ADD: A big part of why this music was so effective is Kubrick's using it only where "the music could take over the scene." If I recall, there was no music, and no other music, used elsewhere in the film; when and where it was used, it was put out front and allowed to speak fully.


----------



## bassClef (Oct 29, 2006)

"Excalibur" in 1981 was my boyhood introduction to Wagner.


----------



## PetrB (Feb 28, 2012)

----------------------------------- drat -----------------------------------------


----------



## Art Rock (Nov 28, 2009)

Death in Venice (Mahler) would be my choice as well.


----------



## Petwhac (Jun 9, 2010)

Unfortunately many millions were introduced to Wagner through that scene in Apocalypse Now. 
"I love the smell of Napalm in the morning."


----------



## Itullian (Aug 27, 2011)

Clockwork Orange
Barry Lyndon


----------



## aleazk (Sep 30, 2011)

Kubrick owns this category.
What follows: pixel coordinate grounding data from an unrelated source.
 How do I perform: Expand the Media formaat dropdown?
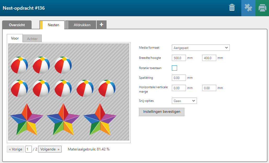(201, 48)
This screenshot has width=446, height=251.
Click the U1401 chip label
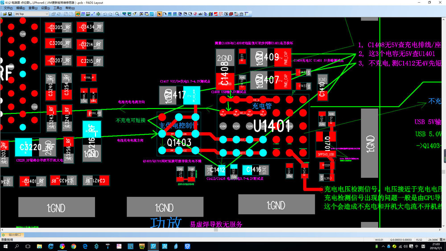coord(273,126)
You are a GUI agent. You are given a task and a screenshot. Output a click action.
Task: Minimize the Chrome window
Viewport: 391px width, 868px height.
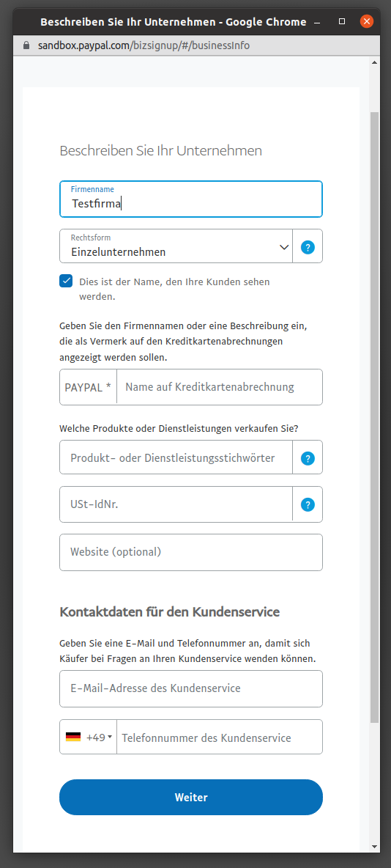point(318,22)
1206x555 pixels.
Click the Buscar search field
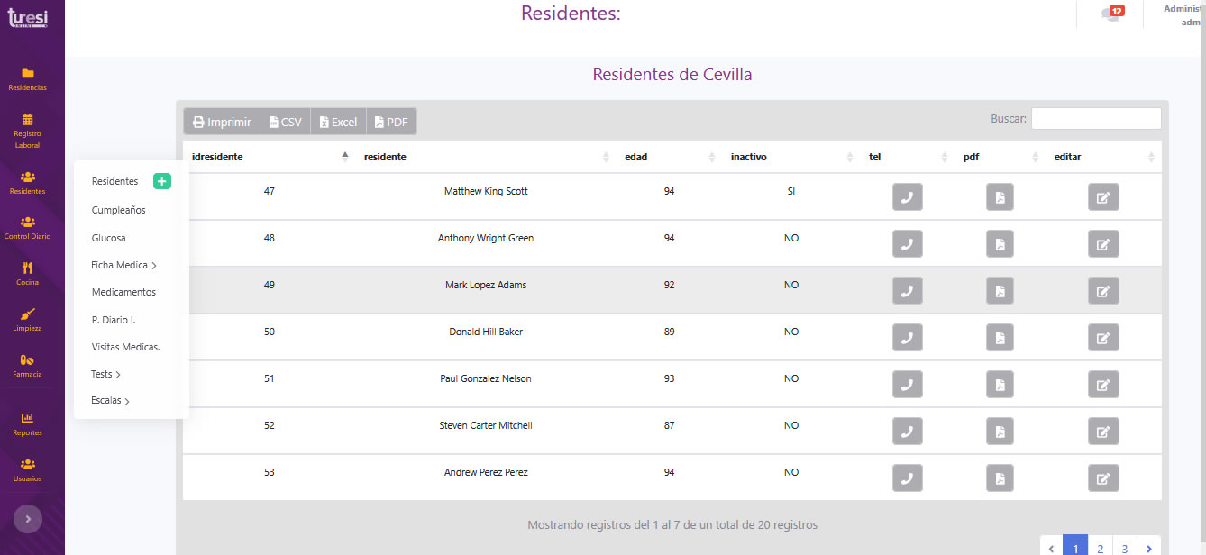(x=1095, y=119)
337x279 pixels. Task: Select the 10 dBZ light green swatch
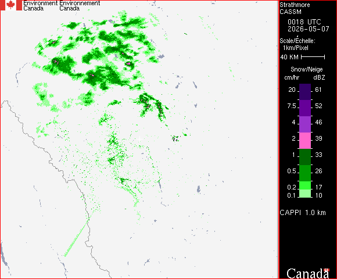point(305,194)
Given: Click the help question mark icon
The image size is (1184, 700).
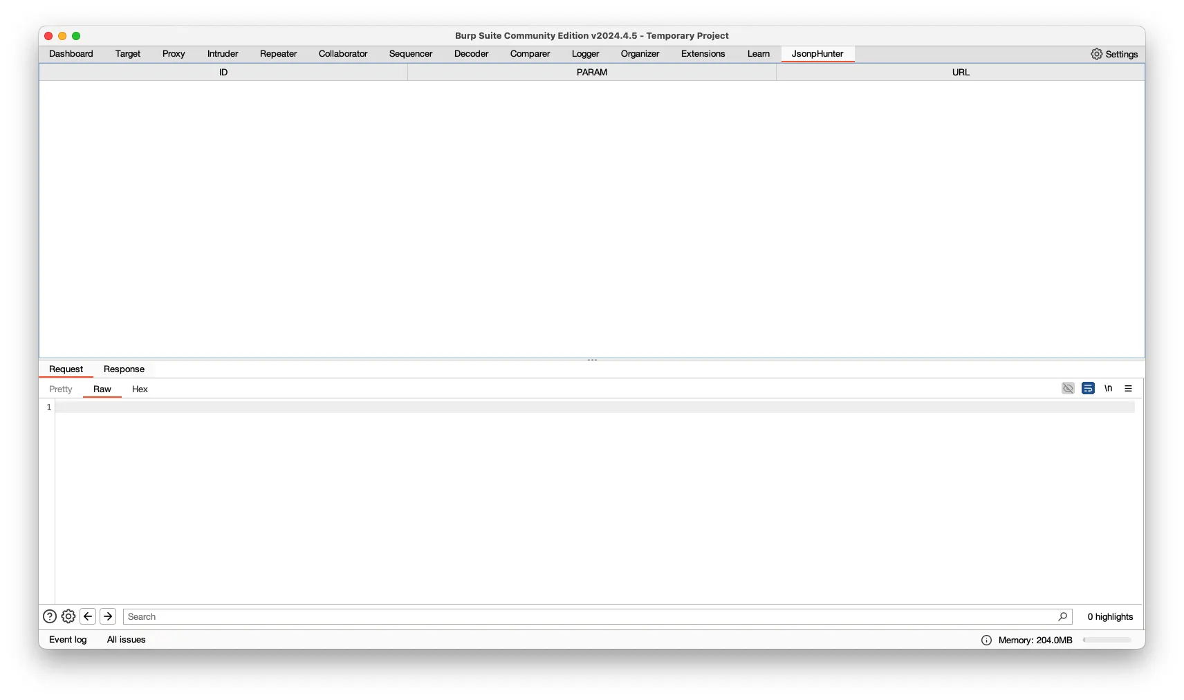Looking at the screenshot, I should 50,616.
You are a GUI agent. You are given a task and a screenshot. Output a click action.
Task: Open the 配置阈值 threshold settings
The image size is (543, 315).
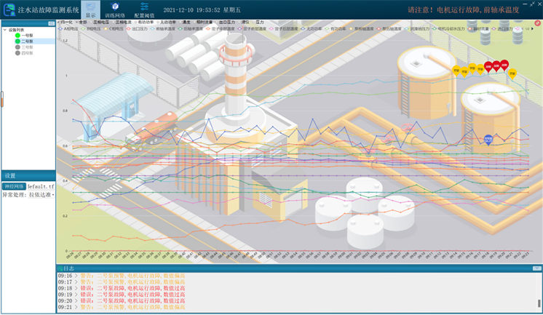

Not only because he used classical music, but because he exploited the high art of this music to produce sublime scenes. The music is not an accompaniment, it's part of a high art audiovisual experience.

2001 - Ligeti, the Strauss.

Barry Lyndon - Handel, Schubert.

A Clockwork Orange - Beethoven.

The Shining - Ligeti.

And more...


----------



## Itullian (Aug 27, 2011)

Crimes and Misdemeanors , Woody Allen
Death and the Maiden Quartet


----------



## Itullian (Aug 27, 2011)

aleazk said:


> Kubrick owns this category. Not only because he used classical music, but because he exploited the high art of this music to produce sublime scenes. The music is not an accompaniment, it's part of a high art audiovisual experience.
> 
> 2001 - Ligeti, the Strauss.
> 
> ...


Wasn't it Eyes Wide Shut that used Ligeti?
Not The Shining.
The Shining used part of Symphonie Fantastique, I believe.


----------



## aleazk (Sep 30, 2011)

Itullian said:


> Wasn't it Eyes Wide Shut that used Ligeti?
> Not The Shining.


Lontano was used in The Shining, if I recall correctly. Also Bartok.

In Eyes Wide Shut, Musica Ricercata.


----------



## Itullian (Aug 27, 2011)

aleazk said:


> Lontano was used in The Shining, if I recall correctly. Also Bartok.
> 
> In Eyes Wide Shut, Musica Ricercata.


the Bartok for sure as well as the Berlioz in the Shining.

A Ligeti piano piece in Eyes Wide Shut.


----------



## brianvds (May 1, 2013)

The Shining (that is, the version with Jack Nicholson) made very effective use of Bartok. I get the chills just thinking about it.


----------



## aleazk (Sep 30, 2011)

Here, Lontano in The Shining.


----------



## Svelte Silhouette (Nov 7, 2013)

Pialat's "Police" made extensive use of Gorecki's 3rd but it was later used hauntingly in a Holocaust movie after which the Upshaw version "topped the classical charts" in Britain and the United States and has, to date, sold more than a million copies which vastly exceeds the expected lifetime sales of a typical symphonic recording by a 20th-century composer.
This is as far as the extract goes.